A BBC film crew headed to Farnham Centre for Health this week to speak to NHS staff about the hospital’s role in the coronavirus pandemic.
The resulting footage (see below) was broadcast on Thursday, May 7 – including interviews with formerly-retired GP Dr John Rose and Farnham’s lead Covid-19 GP Dr Ed Wernick.
Topics discussed included the hospital’s newly-created ’ward GP’ role, designed to free up consultants to care for more serious Covid-19 cases at Frimley Park Hospital, and the return to planned, non-urgent care.
It comes after the GP leading Farnham’s response to coronavirus, Dr Wernick told the Herald health workers are planning for Covid-19 restrictions to remain in place for another “12 to 18 months”.
In a letter to staff, NHS chief executive Sir Simon Stephens announced the health service has now moved into ‘phase two’ of its Covid response – and praised “the remarkable NHS response to the greatest global health emergency in our history”.
Echoing the comments of the prime minister, Sir Simon added the UK is now through the peak of the virus.
However, as Downing Street Group Practice GP Dr Wernick stresses, this “doesn’t mean we can’t return to a new peak”.
“We shouldn’t be complacent and must continue with all the social isolations and infection prevention measures,” Dr Wernick added, commenting that although some relaxing of lockdown measures are anticipated, restrictions on our daily lives are expected to be with us for some time yet.
Until a vaccine is produced or ‘herd immunity’, reliant on 60 to 80 per cent of the population catching the virus, is achieved, “the pandemic will be with us in the UK”, he said.
A promising vaccine is being developed by researchers at Oxford Vaccine Group, and has now reached the human trial stage.
But Dr Wernick added: “We’re being told we need to be planning for Covid restrictions to be in place for 12 to 18 months, because until you get to that point of herd immunity, or produce a vaccine, you’re still going to be trying to control the spread.”
Local healthcare systems are, Dr Wernick added, being asked to think about how best to resume some routine non-urgent elective care, such as a cataract removal, hernia repair or hip or knee operations, focusing on patients on long waiting lists.
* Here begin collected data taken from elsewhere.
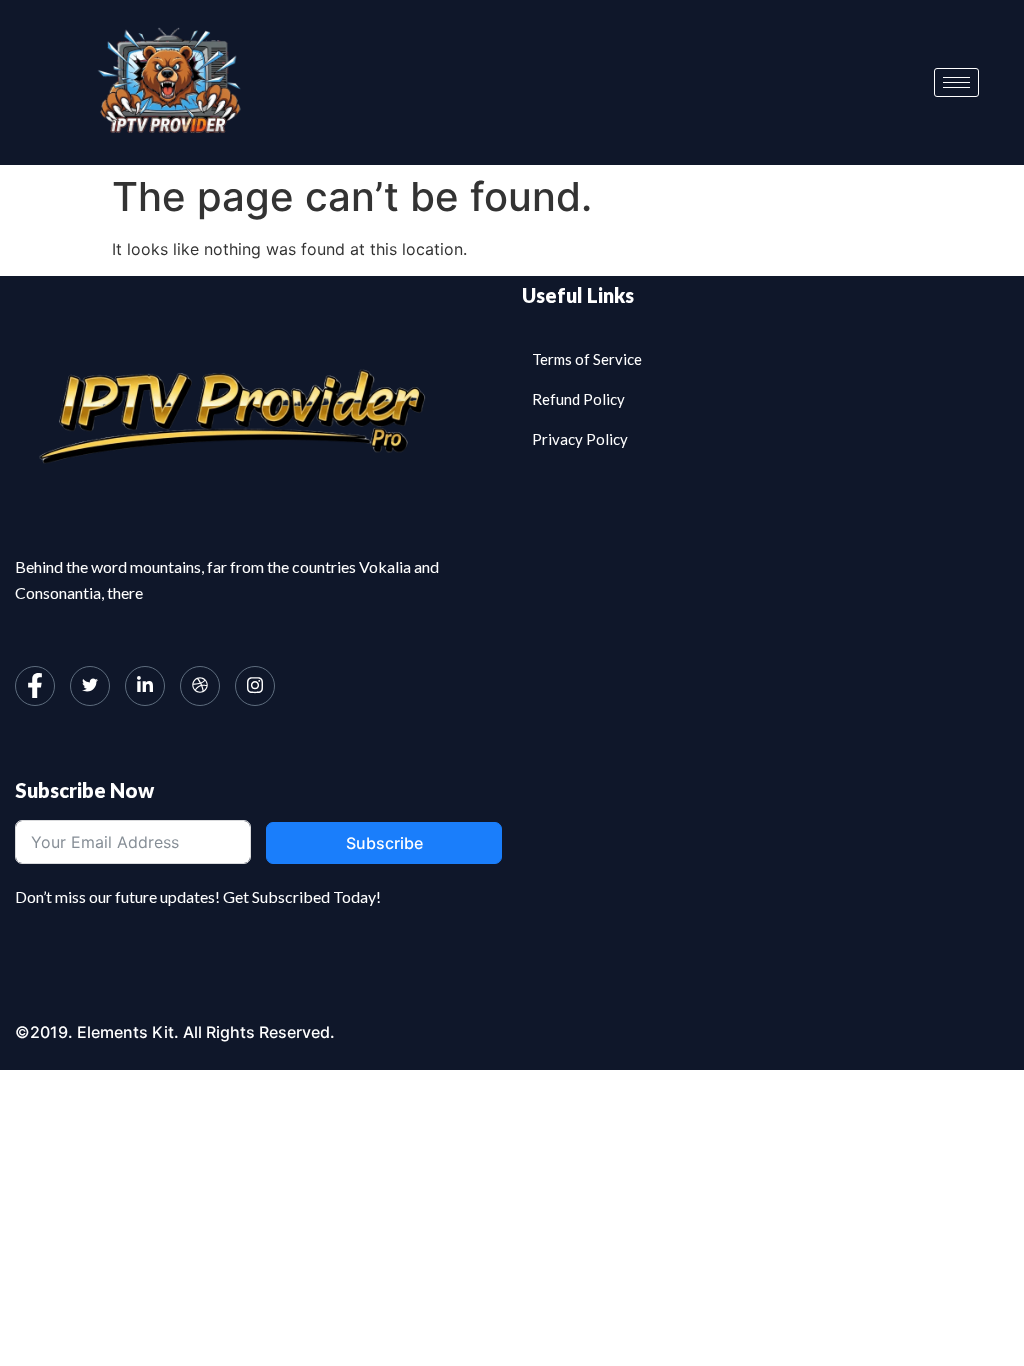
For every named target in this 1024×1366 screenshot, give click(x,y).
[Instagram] (255, 686)
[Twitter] (90, 686)
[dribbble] (200, 686)
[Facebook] (35, 686)
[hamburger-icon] (956, 82)
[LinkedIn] (145, 686)
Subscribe (384, 843)
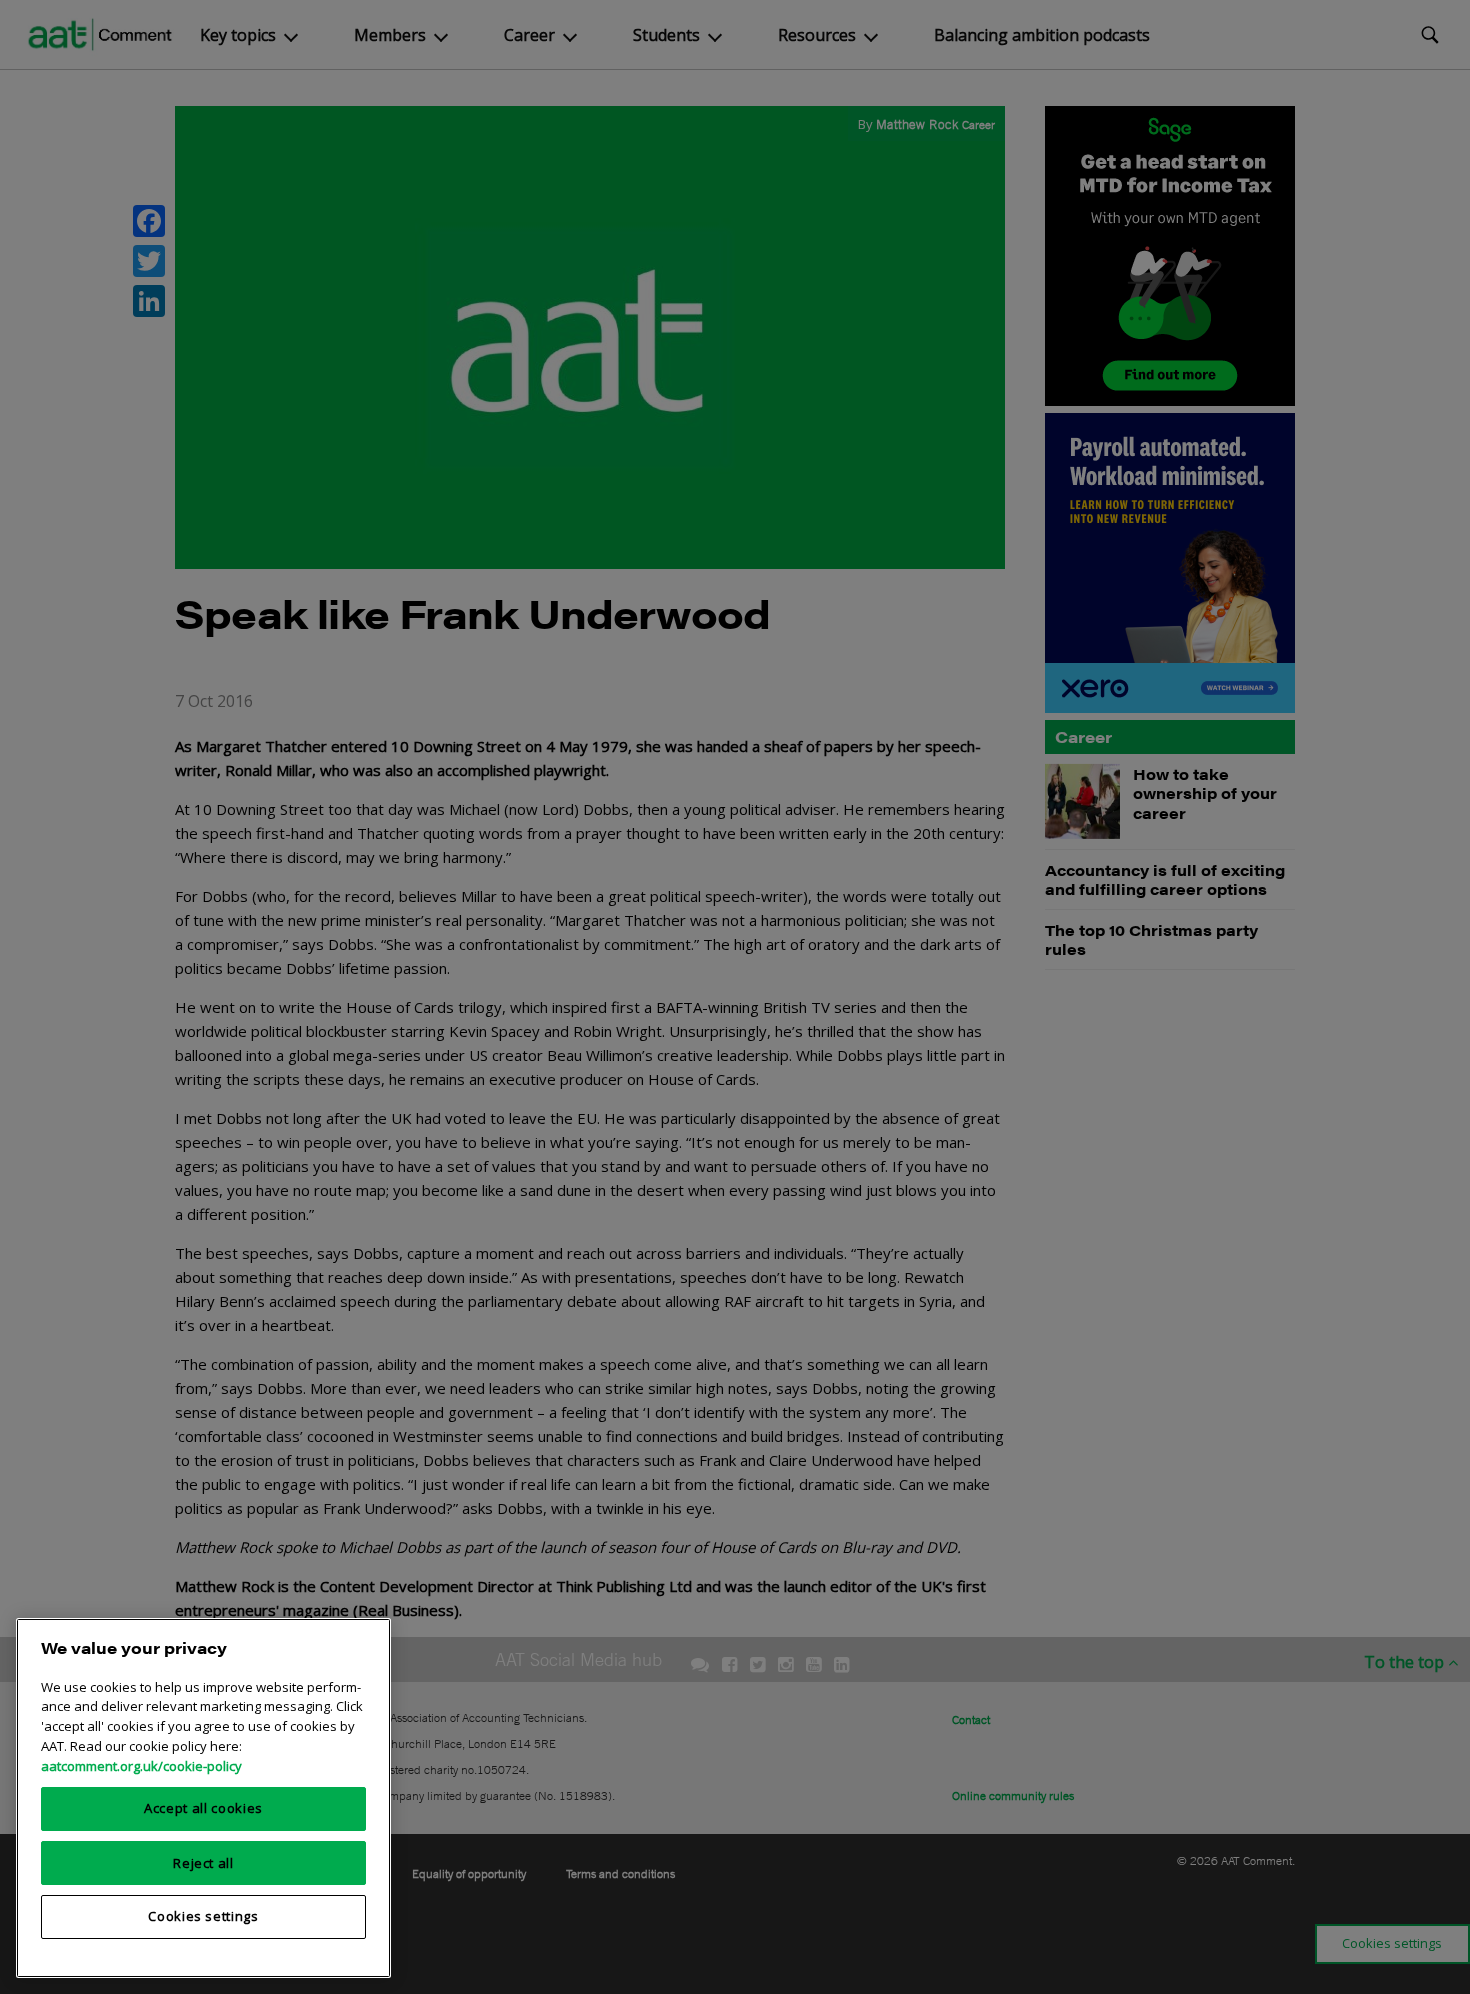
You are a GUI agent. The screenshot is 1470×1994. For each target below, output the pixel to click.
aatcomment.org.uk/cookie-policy (141, 1765)
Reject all (203, 1862)
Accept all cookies (203, 1808)
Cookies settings (203, 1916)
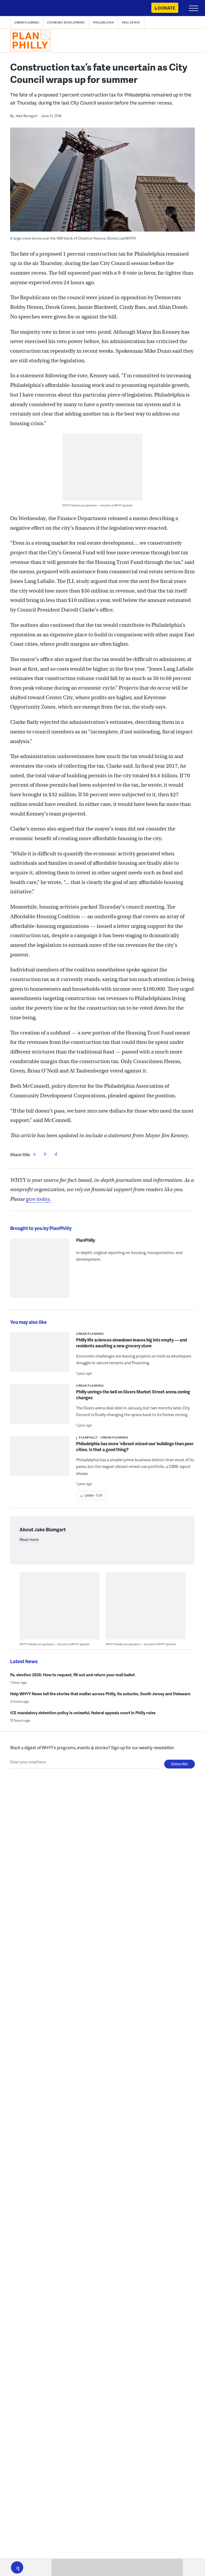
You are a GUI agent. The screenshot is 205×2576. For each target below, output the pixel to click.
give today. (38, 1199)
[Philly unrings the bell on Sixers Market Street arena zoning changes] (39, 1407)
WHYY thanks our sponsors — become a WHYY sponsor (97, 505)
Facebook (34, 1153)
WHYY (20, 8)
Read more (29, 1539)
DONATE (166, 8)
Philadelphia (103, 22)
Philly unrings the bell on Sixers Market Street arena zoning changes (133, 1395)
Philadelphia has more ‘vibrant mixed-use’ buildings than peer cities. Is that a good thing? (135, 1446)
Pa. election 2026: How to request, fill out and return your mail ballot (72, 1675)
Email (55, 1153)
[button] (17, 2567)
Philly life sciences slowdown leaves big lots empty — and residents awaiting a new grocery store (131, 1343)
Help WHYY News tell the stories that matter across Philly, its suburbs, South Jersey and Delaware (100, 1694)
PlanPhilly (85, 1240)
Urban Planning (26, 22)
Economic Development (66, 22)
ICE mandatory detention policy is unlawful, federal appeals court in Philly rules (83, 1713)
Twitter (45, 1153)
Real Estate (131, 22)
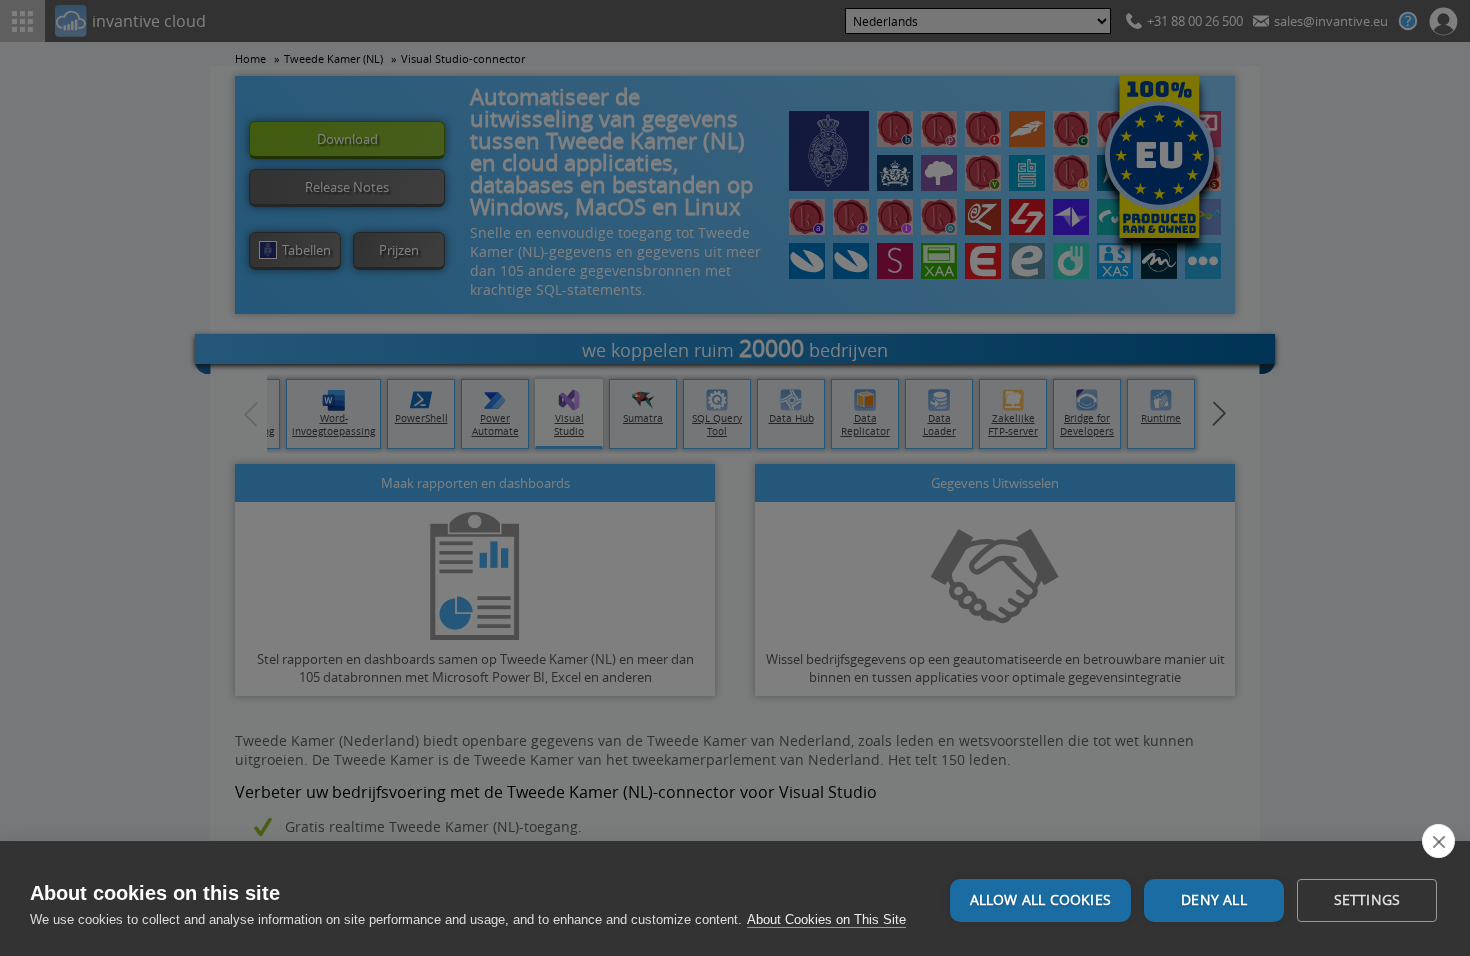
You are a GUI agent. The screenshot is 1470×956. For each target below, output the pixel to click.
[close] (1438, 841)
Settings (1367, 900)
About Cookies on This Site (826, 919)
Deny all (1214, 900)
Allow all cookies (1040, 900)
He continued: “We’ve been asked to think about what the next phase will be – how can we make sure we have the skills, capability and capacity for looking after Covid patients – but where there is surplus capacity, how do we start turning on planned care?
“How do we make sure that if someone is unwell with Covid, we look after them, but also keeping people in the best possible health so if they do contract Covid, they are as resilient and healthy as possible to fight the disease?”
The NHS is better equipped to cope with a surge in Covid cases than it was a month ago. But key to NHS bosses’ decision making, says Dr Wernick, is “how do we try to get back to looking after planned care while not allowing increased numbers of Covid cases?”
The ongoing roll-out of community testing is key to this aim, allowing for the pre-admission testing of all elective patients – but other factors include availability of crucial supplies such as personal protection equipment, blood and medicines.
Dr Wernick added last week’s message, shared by the NHS nationally as well as through the Herald, that the NHS is ‘open for business’ for non-Covid patients has already “gained some traction”.
“We’ve definitely got increasing numbers of people contacting us for non-Covid, both urgent and planned care, healthcare-related issues, which is good,” he said.